[For the purpose of full disclosure here, I work for Trustwave. I am also the head of their SpiderLabs organization.]

I think you may have your security and compliance testing paradigms very much confused. Let me help explain these a bit.

Trustwave is a Qualified Security Assessor (QSA) for the Payment Card Industry Security Standard Council (PCI SSC) and is authorized to perform security assessments for merchants and service providers against the Payment Card Industry Data Security Standard (PCI DSS). As a QSA there are testing procedures and standards interpretation that every firm performing these assessments must follow. Simply stated, a PCI DSS assessment might be called a "checklist compliance" because it was designed to be that to attempt to ensure uniformity across QSA's performing the review of the target organization. This process is dictated by the PCI SSC. A PCI DSS assessment is in no way attempting to be a "red team assessment".

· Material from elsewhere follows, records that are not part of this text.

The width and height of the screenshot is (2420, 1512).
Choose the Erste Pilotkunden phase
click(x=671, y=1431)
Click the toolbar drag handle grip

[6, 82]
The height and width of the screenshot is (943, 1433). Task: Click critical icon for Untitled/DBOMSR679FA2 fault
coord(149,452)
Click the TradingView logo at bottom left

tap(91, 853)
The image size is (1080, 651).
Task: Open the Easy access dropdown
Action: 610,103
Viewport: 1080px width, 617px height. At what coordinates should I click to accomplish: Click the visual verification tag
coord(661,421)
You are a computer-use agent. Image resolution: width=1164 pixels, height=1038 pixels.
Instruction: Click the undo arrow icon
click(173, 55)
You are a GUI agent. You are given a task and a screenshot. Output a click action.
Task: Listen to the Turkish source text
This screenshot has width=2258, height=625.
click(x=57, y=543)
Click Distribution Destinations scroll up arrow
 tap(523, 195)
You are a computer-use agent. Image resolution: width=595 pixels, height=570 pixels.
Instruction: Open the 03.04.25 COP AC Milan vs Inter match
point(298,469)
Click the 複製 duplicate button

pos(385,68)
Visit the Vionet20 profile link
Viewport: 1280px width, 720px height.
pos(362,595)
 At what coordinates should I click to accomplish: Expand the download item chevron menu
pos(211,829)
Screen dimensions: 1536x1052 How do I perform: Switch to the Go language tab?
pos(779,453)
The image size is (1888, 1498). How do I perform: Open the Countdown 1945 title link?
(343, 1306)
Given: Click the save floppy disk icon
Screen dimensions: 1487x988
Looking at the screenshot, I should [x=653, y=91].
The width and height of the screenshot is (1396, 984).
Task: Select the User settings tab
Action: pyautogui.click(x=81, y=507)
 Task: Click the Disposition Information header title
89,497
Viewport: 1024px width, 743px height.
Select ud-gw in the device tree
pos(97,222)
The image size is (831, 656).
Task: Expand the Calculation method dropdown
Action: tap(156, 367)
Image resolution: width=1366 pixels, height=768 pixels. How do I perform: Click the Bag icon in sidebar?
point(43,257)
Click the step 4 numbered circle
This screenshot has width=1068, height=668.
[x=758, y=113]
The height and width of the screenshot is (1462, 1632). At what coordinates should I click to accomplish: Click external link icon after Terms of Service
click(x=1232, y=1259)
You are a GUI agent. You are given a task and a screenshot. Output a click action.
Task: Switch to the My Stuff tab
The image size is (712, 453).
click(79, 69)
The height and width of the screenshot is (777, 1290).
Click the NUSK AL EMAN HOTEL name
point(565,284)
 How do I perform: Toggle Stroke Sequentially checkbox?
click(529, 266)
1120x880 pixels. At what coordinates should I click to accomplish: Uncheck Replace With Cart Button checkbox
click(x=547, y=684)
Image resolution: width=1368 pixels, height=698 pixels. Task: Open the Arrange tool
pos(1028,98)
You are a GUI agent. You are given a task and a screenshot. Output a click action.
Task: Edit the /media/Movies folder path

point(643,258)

Trustwave, like WhiteHat Security, also offers more traditional penetration testing through its SpiderLabs organization. While WhiteHat is focused on web application security (and are respected in the industry for their services here), SpiderLabs has global teams each with a focus on in the various aspects of red team attack vectors. Some organizations opt to just hire us for application, network, or physical testing, but other want the full red team treatment. In any case, we follow a well documented and tested methodology (similar to the Penetration Testing Execution Standard [PTES]) but in no way is the work we do a check-list engagement.